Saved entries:
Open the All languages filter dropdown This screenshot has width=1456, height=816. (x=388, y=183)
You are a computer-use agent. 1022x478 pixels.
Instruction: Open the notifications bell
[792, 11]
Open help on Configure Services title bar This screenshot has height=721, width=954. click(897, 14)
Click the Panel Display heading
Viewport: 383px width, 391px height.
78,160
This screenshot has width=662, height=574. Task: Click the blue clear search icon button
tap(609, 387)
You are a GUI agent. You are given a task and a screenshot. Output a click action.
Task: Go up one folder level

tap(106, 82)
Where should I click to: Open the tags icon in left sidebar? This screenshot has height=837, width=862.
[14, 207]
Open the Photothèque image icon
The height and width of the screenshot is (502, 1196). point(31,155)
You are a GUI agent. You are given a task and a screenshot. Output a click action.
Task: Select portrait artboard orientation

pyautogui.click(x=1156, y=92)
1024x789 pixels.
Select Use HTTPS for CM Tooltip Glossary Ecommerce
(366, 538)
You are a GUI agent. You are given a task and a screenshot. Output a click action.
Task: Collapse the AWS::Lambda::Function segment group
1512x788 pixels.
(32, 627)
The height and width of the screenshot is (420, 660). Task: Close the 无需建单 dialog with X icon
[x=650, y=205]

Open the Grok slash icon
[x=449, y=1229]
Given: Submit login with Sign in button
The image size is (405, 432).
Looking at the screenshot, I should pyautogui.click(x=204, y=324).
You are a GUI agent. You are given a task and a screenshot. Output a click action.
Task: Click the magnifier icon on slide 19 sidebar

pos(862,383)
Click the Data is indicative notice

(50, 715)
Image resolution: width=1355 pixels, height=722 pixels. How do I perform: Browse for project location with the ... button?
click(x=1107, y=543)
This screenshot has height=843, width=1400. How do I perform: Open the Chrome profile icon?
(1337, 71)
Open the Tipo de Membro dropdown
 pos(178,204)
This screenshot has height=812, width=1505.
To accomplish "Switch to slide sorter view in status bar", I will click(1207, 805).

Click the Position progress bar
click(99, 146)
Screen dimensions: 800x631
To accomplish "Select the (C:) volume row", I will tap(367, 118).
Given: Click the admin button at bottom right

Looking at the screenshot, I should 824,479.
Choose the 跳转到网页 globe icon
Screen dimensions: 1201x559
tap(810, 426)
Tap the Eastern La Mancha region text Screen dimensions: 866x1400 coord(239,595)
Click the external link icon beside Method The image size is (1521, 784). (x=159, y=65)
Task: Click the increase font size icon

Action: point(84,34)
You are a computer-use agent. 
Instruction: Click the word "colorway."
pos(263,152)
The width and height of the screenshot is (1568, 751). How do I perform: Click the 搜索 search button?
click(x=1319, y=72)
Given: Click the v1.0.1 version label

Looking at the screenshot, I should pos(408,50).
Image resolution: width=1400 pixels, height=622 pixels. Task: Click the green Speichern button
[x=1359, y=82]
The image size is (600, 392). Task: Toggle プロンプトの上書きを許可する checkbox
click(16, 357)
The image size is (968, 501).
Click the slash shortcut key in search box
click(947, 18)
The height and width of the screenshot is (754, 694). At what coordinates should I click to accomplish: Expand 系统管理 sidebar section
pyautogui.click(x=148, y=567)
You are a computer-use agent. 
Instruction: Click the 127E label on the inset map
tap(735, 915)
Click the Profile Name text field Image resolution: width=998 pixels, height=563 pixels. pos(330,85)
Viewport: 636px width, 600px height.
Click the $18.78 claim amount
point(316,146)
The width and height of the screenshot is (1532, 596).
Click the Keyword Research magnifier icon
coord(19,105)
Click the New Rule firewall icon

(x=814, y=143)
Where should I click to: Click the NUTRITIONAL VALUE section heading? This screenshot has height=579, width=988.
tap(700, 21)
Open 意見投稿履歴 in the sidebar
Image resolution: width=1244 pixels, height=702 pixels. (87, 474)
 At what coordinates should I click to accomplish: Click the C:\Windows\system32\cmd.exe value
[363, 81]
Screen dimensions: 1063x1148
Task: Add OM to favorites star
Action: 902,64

* ACTION ITEM *
Reproduce all of the entries word for word.

* SOLUTION TO THIS EXERCISE *
Open the All languages filter dropdown This screenshot has width=1456, height=816. (x=388, y=183)
You are a computer-use agent. 1022x478 pixels.
Instruction: Open the notifications bell
[792, 11]
Open help on Configure Services title bar This screenshot has height=721, width=954. click(897, 14)
Click the Panel Display heading
Viewport: 383px width, 391px height.
78,160
This screenshot has width=662, height=574. Task: Click the blue clear search icon button
tap(609, 387)
You are a GUI agent. You are given a task and a screenshot. Output a click action.
Task: Go up one folder level

tap(106, 82)
Where should I click to: Open the tags icon in left sidebar? This screenshot has height=837, width=862.
[14, 207]
Open the Photothèque image icon
The height and width of the screenshot is (502, 1196). point(31,155)
You are a GUI agent. You are given a task and a screenshot. Output a click action.
Task: Select portrait artboard orientation

pyautogui.click(x=1156, y=92)
1024x789 pixels.
Select Use HTTPS for CM Tooltip Glossary Ecommerce
(366, 538)
You are a GUI agent. You are given a task and a screenshot. Output a click action.
Task: Collapse the AWS::Lambda::Function segment group
1512x788 pixels.
(32, 627)
The height and width of the screenshot is (420, 660). Task: Close the 无需建单 dialog with X icon
[x=650, y=205]

Open the Grok slash icon
[x=449, y=1229]
Given: Submit login with Sign in button
The image size is (405, 432).
Looking at the screenshot, I should pyautogui.click(x=204, y=324).
You are a GUI agent. You are given a task and a screenshot. Output a click action.
Task: Click the magnifier icon on slide 19 sidebar

pos(862,383)
Click the Data is indicative notice

(50, 715)
Image resolution: width=1355 pixels, height=722 pixels. How do I perform: Browse for project location with the ... button?
click(x=1107, y=543)
This screenshot has height=843, width=1400. How do I perform: Open the Chrome profile icon?
(1337, 71)
Open the Tipo de Membro dropdown
 pos(178,204)
This screenshot has height=812, width=1505.
To accomplish "Switch to slide sorter view in status bar", I will click(1207, 805).

Click the Position progress bar
click(99, 146)
Screen dimensions: 800x631
To accomplish "Select the (C:) volume row", I will tap(367, 118).
Given: Click the admin button at bottom right

Looking at the screenshot, I should 824,479.
Choose the 跳转到网页 globe icon
Screen dimensions: 1201x559
tap(810, 426)
Tap the Eastern La Mancha region text Screen dimensions: 866x1400 coord(239,595)
Click the external link icon beside Method The image size is (1521, 784). (x=159, y=65)
Task: Click the increase font size icon

Action: point(84,34)
You are a computer-use agent. 
Instruction: Click the word "colorway."
pos(263,152)
The width and height of the screenshot is (1568, 751). How do I perform: Click the 搜索 search button?
click(x=1319, y=72)
Given: Click the v1.0.1 version label

Looking at the screenshot, I should pos(408,50).
Image resolution: width=1400 pixels, height=622 pixels. Task: Click the green Speichern button
[x=1359, y=82]
The image size is (600, 392). Task: Toggle プロンプトの上書きを許可する checkbox
click(16, 357)
The image size is (968, 501).
Click the slash shortcut key in search box
click(947, 18)
The height and width of the screenshot is (754, 694). At what coordinates should I click to accomplish: Expand 系统管理 sidebar section
pyautogui.click(x=148, y=567)
You are a computer-use agent. 
Instruction: Click the 127E label on the inset map
tap(735, 915)
Click the Profile Name text field Image resolution: width=998 pixels, height=563 pixels. pos(330,85)
Viewport: 636px width, 600px height.
Click the $18.78 claim amount
point(316,146)
The width and height of the screenshot is (1532, 596).
Click the Keyword Research magnifier icon
coord(19,105)
Click the New Rule firewall icon

(x=814, y=143)
Where should I click to: Click the NUTRITIONAL VALUE section heading? This screenshot has height=579, width=988.
tap(700, 21)
Open 意見投稿履歴 in the sidebar
Image resolution: width=1244 pixels, height=702 pixels. (87, 474)
 At what coordinates should I click to accomplish: Click the C:\Windows\system32\cmd.exe value
[363, 81]
Screen dimensions: 1063x1148
Task: Add OM to favorites star
Action: 902,64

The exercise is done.